* _Task statement_: Repeat every entry, word for word, leaving no line out.

----------------

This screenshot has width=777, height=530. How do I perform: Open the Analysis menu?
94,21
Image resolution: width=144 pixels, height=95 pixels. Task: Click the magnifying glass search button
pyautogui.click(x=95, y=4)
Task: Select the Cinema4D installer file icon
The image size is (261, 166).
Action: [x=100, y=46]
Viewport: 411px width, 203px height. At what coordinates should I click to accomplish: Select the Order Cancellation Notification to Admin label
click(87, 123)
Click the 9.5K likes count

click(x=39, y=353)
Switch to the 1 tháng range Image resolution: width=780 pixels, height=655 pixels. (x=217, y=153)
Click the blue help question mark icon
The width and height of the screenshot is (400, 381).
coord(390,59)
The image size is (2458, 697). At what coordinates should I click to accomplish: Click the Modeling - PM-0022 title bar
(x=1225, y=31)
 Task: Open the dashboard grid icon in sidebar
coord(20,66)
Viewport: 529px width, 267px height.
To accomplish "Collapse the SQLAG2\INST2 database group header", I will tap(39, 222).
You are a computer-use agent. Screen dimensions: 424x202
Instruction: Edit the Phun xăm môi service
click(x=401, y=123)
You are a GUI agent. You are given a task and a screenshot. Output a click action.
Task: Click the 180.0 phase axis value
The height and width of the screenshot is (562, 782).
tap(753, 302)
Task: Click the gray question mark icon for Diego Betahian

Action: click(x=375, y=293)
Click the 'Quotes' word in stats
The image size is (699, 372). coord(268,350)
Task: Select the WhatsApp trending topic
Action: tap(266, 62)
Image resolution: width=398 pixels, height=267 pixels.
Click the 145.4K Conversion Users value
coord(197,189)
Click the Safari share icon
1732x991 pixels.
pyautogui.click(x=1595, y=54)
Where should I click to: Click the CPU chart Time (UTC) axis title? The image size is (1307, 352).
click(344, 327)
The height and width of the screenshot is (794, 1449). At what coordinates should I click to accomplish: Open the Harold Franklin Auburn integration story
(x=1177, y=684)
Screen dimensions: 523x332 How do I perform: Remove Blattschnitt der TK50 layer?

----------------

* _Your solution_:
This screenshot has width=777, height=530. How do I perform: Open the Analysis menu?
94,21
Image resolution: width=144 pixels, height=95 pixels. Task: Click the magnifying glass search button
pyautogui.click(x=95, y=4)
Task: Select the Cinema4D installer file icon
The image size is (261, 166).
Action: [x=100, y=46]
Viewport: 411px width, 203px height. At what coordinates should I click to accomplish: Select the Order Cancellation Notification to Admin label
click(87, 123)
Click the 9.5K likes count

click(x=39, y=353)
Switch to the 1 tháng range Image resolution: width=780 pixels, height=655 pixels. (x=217, y=153)
Click the blue help question mark icon
The width and height of the screenshot is (400, 381).
coord(390,59)
The image size is (2458, 697). At what coordinates should I click to accomplish: Click the Modeling - PM-0022 title bar
(x=1225, y=31)
 Task: Open the dashboard grid icon in sidebar
coord(20,66)
Viewport: 529px width, 267px height.
To accomplish "Collapse the SQLAG2\INST2 database group header", I will tap(39, 222).
You are a computer-use agent. Screen dimensions: 424x202
Instruction: Edit the Phun xăm môi service
click(x=401, y=123)
You are a GUI agent. You are given a task and a screenshot. Output a click action.
Task: Click the 180.0 phase axis value
The height and width of the screenshot is (562, 782).
tap(753, 302)
Task: Click the gray question mark icon for Diego Betahian

Action: click(x=375, y=293)
Click the 'Quotes' word in stats
The image size is (699, 372). coord(268,350)
Task: Select the WhatsApp trending topic
Action: tap(266, 62)
Image resolution: width=398 pixels, height=267 pixels.
Click the 145.4K Conversion Users value
coord(197,189)
Click the Safari share icon
1732x991 pixels.
pyautogui.click(x=1595, y=54)
Where should I click to: Click the CPU chart Time (UTC) axis title? The image size is (1307, 352).
click(344, 327)
The height and width of the screenshot is (794, 1449). At what coordinates should I click to accomplish: Open the Harold Franklin Auburn integration story
(x=1177, y=684)
Screen dimensions: 523x332 How do I perform: Remove Blattschnitt der TK50 layer?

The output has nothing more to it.